**Problem requirements:** Give again, unaltered, the lines of the listing below that run from the line having "has width=1431, height=641." through the line having "Switch to 5".

======== Available data

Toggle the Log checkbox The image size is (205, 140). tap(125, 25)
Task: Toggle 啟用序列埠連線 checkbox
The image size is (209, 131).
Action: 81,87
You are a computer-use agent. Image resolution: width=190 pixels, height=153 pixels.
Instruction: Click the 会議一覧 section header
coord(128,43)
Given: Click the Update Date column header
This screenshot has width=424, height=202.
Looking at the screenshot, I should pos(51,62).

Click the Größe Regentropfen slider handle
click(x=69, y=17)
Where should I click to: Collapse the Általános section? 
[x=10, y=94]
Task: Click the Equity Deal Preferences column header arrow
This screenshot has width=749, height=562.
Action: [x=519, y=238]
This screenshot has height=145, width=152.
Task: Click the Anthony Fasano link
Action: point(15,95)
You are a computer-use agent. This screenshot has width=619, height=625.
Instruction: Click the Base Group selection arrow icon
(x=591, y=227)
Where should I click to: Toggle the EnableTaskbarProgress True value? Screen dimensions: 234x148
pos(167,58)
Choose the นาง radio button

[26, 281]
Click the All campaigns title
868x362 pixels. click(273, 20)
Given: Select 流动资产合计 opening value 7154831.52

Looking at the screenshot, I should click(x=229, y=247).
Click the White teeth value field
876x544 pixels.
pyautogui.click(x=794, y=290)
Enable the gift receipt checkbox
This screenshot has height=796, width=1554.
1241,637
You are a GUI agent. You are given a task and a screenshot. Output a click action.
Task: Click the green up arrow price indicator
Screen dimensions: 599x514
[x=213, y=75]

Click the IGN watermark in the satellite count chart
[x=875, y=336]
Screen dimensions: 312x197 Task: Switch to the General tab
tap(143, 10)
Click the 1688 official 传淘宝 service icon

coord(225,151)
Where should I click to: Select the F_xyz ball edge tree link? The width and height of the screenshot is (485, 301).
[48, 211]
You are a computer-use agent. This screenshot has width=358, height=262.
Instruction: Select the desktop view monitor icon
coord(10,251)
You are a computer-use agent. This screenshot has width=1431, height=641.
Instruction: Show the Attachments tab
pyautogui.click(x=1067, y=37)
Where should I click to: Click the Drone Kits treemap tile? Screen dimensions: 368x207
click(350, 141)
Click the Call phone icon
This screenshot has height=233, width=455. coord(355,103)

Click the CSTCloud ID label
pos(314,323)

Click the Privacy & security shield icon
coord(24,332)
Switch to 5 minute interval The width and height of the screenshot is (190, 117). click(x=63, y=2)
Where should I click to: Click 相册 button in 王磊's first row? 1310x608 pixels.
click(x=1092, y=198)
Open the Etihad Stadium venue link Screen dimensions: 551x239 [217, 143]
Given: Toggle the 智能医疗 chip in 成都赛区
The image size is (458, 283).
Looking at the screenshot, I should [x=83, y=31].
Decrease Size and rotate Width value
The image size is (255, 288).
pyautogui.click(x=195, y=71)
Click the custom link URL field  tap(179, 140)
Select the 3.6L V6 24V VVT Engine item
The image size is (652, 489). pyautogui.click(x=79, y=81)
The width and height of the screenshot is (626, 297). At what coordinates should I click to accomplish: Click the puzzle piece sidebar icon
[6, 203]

================

**Written solution:**
You are a computer-use agent. This screenshot has width=1431, height=641.
Instruction: Show the Attachments tab
pyautogui.click(x=1067, y=37)
Where should I click to: Click the Drone Kits treemap tile? Screen dimensions: 368x207
click(350, 141)
Click the Call phone icon
This screenshot has height=233, width=455. coord(355,103)

Click the CSTCloud ID label
pos(314,323)

Click the Privacy & security shield icon
coord(24,332)
Switch to 5 minute interval The width and height of the screenshot is (190, 117). click(x=63, y=2)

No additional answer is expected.